_EXERCISE GOAL_
Only the lines below starting at the one containing "Click the Name column header" and ending at the one containing "Open the Start/Stop/Refresh" belong in the answer, each copied exactly.
====== MATERIAL SUPPLIED ======
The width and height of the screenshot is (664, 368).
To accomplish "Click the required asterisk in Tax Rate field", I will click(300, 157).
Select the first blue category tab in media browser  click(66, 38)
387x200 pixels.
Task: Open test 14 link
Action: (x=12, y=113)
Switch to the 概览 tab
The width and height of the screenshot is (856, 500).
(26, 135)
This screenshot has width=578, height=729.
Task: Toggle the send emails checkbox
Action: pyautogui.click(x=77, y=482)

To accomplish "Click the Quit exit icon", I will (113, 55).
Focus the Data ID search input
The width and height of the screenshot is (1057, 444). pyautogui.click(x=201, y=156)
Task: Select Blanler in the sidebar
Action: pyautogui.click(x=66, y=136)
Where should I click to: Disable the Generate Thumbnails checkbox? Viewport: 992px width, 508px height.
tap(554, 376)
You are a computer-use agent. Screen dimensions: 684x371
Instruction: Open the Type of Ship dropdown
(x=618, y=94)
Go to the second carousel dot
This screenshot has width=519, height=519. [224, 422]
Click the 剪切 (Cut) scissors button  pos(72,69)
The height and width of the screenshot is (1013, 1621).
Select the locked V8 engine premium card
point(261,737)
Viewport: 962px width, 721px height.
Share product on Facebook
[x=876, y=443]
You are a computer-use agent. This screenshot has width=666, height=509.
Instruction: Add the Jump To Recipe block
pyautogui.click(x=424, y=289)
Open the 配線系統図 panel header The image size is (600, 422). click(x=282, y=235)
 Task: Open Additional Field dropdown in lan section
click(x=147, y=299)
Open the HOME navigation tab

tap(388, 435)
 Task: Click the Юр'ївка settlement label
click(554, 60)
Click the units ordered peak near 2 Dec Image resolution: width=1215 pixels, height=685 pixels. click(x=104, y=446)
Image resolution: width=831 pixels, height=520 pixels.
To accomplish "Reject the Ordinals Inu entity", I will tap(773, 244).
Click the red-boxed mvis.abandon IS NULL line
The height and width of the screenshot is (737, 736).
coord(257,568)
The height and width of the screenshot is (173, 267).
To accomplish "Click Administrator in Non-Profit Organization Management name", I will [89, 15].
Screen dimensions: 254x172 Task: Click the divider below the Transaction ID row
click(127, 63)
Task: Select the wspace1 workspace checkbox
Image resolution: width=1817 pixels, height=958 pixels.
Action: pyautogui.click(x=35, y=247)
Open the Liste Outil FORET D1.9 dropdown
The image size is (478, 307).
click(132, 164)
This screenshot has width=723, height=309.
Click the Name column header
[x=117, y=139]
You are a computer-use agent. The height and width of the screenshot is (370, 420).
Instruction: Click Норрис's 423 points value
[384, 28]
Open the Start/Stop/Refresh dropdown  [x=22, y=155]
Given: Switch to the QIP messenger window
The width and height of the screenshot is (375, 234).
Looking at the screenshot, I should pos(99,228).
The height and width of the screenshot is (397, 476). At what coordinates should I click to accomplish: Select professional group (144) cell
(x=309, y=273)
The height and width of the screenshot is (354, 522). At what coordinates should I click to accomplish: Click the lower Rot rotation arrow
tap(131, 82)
======
_RESULT OF THIS EXERCISE_
Click the Name column header
[x=117, y=139]
You are a computer-use agent. The height and width of the screenshot is (370, 420).
Instruction: Click Норрис's 423 points value
[384, 28]
Open the Start/Stop/Refresh dropdown  [x=22, y=155]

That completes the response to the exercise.